_Les consignes:_
[a] Recopiez les lignes du listing comprises entre celle qui contient « You are a computer-use » et la fin du listing, incluses, en substituant « capture » à « screenshot ». Laissez les images de côté.
[b] Reprenez, s'il vous plaît, l'extrait sur l'appréciation de la disproportion du cautionnement souscrit par des époux, à la suite de sa dernière phrase.

_Extrait à lire:_
================

Au total, il apparaît que, selon que le conjoint de l’époux contractant a ou non donné son accord au cautionnement, voire y a adhéré, le gage des créanciers est plus ou moins réduit.

Est-ce à dire que, s’agissant de l’appréciation de la disproportion, il doit exister une corrélation entre l’étendue du gage des créanciers et la proportionnalité de l’engagement de la caution ?

L’examen de la jurisprudence révèle que la position de la chambre commerciale a évolué sur ce point :

  • L’arrêt du 14 novembre 2012
    • La Cour de cassation a jugé, dans cette décision, après avoir relevé que « les époux X… s’étaient simultanément et par un même acte constitués cautions solidaires pour la garantie d’une même dette […] que le caractère manifestement disproportionné de l’engagement de Mme X… devait s’apprécier au regard non seulement de ses biens propres mais aussi des biens et revenus de la communauté» ( 1re civ., 14 nov. 2012, n° 11-24341)
    • On pouvait en déduire que si les époux n’avaient pas souscrit, simultanément, à l’engagement de caution, les biens communs ne devaient pas être pris en compte quant à l’appréciation du caractère excessif du cautionnement.

================

_Extraits du listing:_
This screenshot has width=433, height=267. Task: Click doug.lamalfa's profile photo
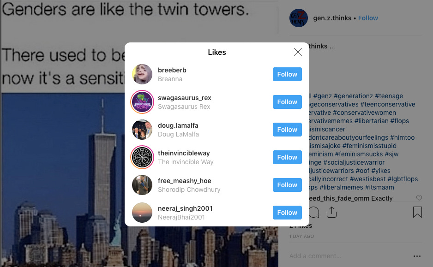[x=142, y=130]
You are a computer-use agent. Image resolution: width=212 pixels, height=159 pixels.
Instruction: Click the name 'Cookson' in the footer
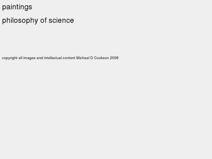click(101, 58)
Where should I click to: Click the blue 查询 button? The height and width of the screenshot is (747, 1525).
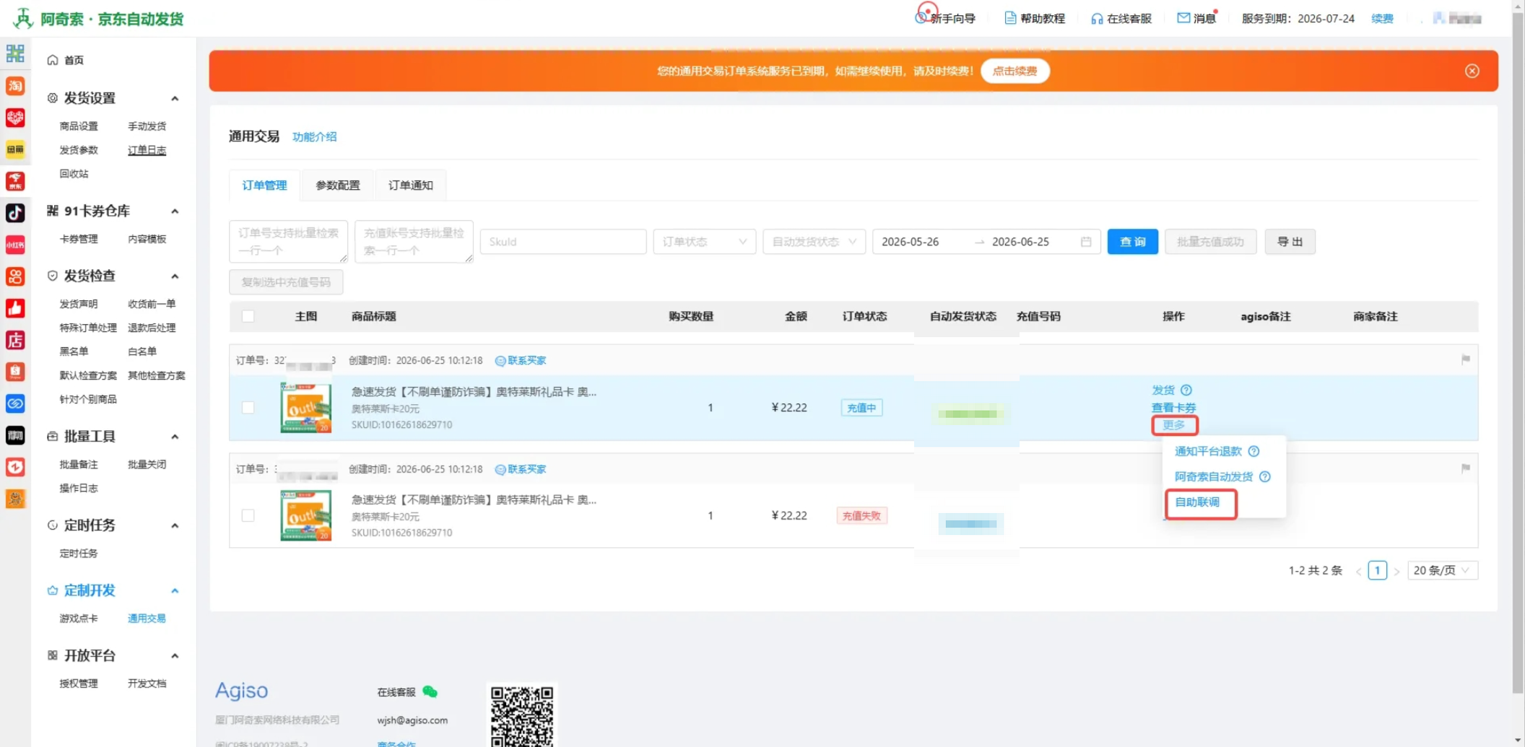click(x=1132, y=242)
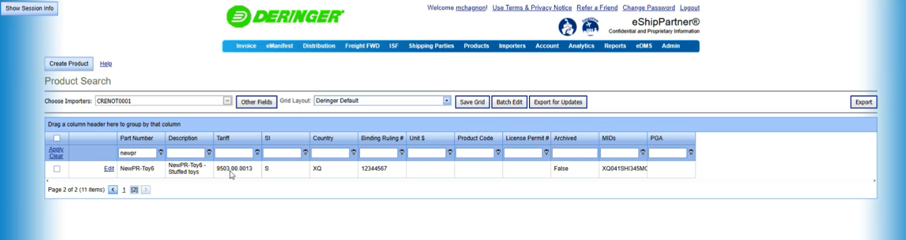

================

_Réponses ci-dessous:_
[a]
You are a computer-use agent. Image resolution: width=212 pixels, height=159 pixels.
Instruction: Click the name 'Cookson' in the footer
click(101, 58)
Where should I click to: Click the blue 查询 button? The height and width of the capture is (747, 1525).
click(x=1132, y=242)

[b]
  • L’arrêt du 5 février 2013
    • Dans cette décision, la Cour de cassation exprime la même position que celle adoptée dans l’arrêt du 14 novembre 2012.
    • Elle considère que « lorsque les dispositions de l’article 1415 du code civil sont écartées, les engagements des cautions s’apprécient tant au regard de leurs biens et revenus propres que de ceux de la communauté» ( com., 5 févr. 2013, n° 11-18.644)
  • L’arrêt du 22 février 2017
    • La Cour de cassation confirme, dans cet arrêt, qu’il y a lieu de distinguer, pour apprécier la disproportion du cautionnement, selon que le conjoint de la caution a ou non donné son consentement en l’acte.
    • Elle affirme en ce sens que « le consentement exprès donné en application de l’article 1415 du code civil par un époux au cautionnement consenti par son conjoint ayant pour effet d’étendre l’assiette du gage du créancier aux biens communs, c’est à bon droit que la cour d’appel a apprécié la proportionnalité de l’engagement contracté par M. X…, seul, tant au regard de ses biens et revenus propres que de ceux de la communauté, incluant les salaires de son épouse ; que le moyen n’est pas fondé» (Cass com. 22 févr. 2017, n°15-14915)
    • Ici, la haute juridiction justifie explicitement la prise en compte des biens communs dans l’évaluation de la capacité financière de la caution en relevant que le conjoint avait donné son consentement à l’acte de cautionnement, de sorte que la dette était, en tout état de cause, exécutoire sur les biens communs.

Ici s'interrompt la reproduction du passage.